## EXERCISE INSTRUCTIONS
Word for word, restate every entry shown below.

## SOURCE MATERIAL
━━━━
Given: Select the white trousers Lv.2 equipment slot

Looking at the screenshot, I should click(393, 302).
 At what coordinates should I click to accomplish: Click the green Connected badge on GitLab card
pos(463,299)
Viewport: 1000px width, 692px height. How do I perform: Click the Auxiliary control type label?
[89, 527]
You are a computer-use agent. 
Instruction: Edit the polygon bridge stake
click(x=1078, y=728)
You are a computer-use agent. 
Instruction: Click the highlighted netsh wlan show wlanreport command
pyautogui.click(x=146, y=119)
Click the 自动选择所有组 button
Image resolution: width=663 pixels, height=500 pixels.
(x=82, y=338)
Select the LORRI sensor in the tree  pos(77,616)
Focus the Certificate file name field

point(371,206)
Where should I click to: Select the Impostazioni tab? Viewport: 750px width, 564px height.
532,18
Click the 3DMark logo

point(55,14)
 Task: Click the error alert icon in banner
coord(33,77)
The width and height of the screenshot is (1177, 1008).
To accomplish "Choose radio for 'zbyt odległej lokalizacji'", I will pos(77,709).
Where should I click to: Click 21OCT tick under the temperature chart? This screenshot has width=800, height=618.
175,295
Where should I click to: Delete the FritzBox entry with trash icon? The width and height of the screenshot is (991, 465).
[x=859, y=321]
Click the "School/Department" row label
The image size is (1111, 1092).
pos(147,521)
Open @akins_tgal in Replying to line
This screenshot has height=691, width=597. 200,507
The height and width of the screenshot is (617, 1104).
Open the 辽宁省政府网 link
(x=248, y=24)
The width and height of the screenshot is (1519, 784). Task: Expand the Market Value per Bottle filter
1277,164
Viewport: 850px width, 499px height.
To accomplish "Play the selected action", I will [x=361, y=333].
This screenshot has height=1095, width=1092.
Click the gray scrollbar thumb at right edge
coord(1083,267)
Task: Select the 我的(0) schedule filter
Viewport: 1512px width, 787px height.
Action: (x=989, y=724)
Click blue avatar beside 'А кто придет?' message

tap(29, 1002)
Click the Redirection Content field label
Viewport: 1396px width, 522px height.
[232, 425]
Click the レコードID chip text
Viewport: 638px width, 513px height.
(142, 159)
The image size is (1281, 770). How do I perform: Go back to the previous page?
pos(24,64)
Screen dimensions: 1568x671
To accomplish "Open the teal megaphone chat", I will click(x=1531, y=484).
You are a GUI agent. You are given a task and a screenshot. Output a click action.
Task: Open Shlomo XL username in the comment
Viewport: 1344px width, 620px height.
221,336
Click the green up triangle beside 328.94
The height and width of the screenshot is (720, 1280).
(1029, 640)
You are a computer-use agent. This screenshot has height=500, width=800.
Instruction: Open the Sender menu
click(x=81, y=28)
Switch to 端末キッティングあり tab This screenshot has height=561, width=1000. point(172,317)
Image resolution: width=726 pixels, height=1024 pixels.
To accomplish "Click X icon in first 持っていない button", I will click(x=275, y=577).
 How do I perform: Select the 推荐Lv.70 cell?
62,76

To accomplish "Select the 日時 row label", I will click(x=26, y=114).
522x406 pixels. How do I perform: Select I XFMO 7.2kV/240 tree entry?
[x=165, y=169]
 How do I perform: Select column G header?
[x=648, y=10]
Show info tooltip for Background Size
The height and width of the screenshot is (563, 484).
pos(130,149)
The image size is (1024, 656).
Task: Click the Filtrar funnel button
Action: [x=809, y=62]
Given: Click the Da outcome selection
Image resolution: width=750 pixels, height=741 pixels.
━━━━
## RESULT OF THIS EXERCISE
Given: Select the white trousers Lv.2 equipment slot

Looking at the screenshot, I should click(393, 302).
 At what coordinates should I click to accomplish: Click the green Connected badge on GitLab card
pos(463,299)
Viewport: 1000px width, 692px height. How do I perform: Click the Auxiliary control type label?
[89, 527]
You are a computer-use agent. 
Instruction: Edit the polygon bridge stake
click(x=1078, y=728)
You are a computer-use agent. 
Instruction: Click the highlighted netsh wlan show wlanreport command
pyautogui.click(x=146, y=119)
Click the 自动选择所有组 button
Image resolution: width=663 pixels, height=500 pixels.
(x=82, y=338)
Select the LORRI sensor in the tree  pos(77,616)
Focus the Certificate file name field

point(371,206)
Where should I click to: Select the Impostazioni tab? Viewport: 750px width, 564px height.
532,18
Click the 3DMark logo

point(55,14)
 Task: Click the error alert icon in banner
coord(33,77)
The width and height of the screenshot is (1177, 1008).
To accomplish "Choose radio for 'zbyt odległej lokalizacji'", I will pos(77,709).
Where should I click to: Click 21OCT tick under the temperature chart? This screenshot has width=800, height=618.
175,295
Where should I click to: Delete the FritzBox entry with trash icon? The width and height of the screenshot is (991, 465).
[x=859, y=321]
Click the "School/Department" row label
The image size is (1111, 1092).
pos(147,521)
Open @akins_tgal in Replying to line
This screenshot has height=691, width=597. 200,507
The height and width of the screenshot is (617, 1104).
Open the 辽宁省政府网 link
(x=248, y=24)
The width and height of the screenshot is (1519, 784). Task: Expand the Market Value per Bottle filter
1277,164
Viewport: 850px width, 499px height.
To accomplish "Play the selected action", I will [x=361, y=333].
This screenshot has height=1095, width=1092.
Click the gray scrollbar thumb at right edge
coord(1083,267)
Task: Select the 我的(0) schedule filter
Viewport: 1512px width, 787px height.
Action: (x=989, y=724)
Click blue avatar beside 'А кто придет?' message

tap(29, 1002)
Click the Redirection Content field label
Viewport: 1396px width, 522px height.
[232, 425]
Click the レコードID chip text
Viewport: 638px width, 513px height.
(142, 159)
The image size is (1281, 770). How do I perform: Go back to the previous page?
pos(24,64)
Screen dimensions: 1568x671
To accomplish "Open the teal megaphone chat", I will click(x=1531, y=484).
You are a GUI agent. You are given a task and a screenshot. Output a click action.
Task: Open Shlomo XL username in the comment
Viewport: 1344px width, 620px height.
221,336
Click the green up triangle beside 328.94
The height and width of the screenshot is (720, 1280).
(1029, 640)
You are a computer-use agent. This screenshot has height=500, width=800.
Instruction: Open the Sender menu
click(x=81, y=28)
Switch to 端末キッティングあり tab This screenshot has height=561, width=1000. point(172,317)
Image resolution: width=726 pixels, height=1024 pixels.
To accomplish "Click X icon in first 持っていない button", I will click(x=275, y=577).
 How do I perform: Select the 推荐Lv.70 cell?
62,76

To accomplish "Select the 日時 row label", I will click(x=26, y=114).
522x406 pixels. How do I perform: Select I XFMO 7.2kV/240 tree entry?
[x=165, y=169]
 How do I perform: Select column G header?
[x=648, y=10]
Show info tooltip for Background Size
The height and width of the screenshot is (563, 484).
pos(130,149)
The image size is (1024, 656).
Task: Click the Filtrar funnel button
Action: [x=809, y=62]
Given: Click the Da outcome selection
Image resolution: width=750 pixels, height=741 pixels.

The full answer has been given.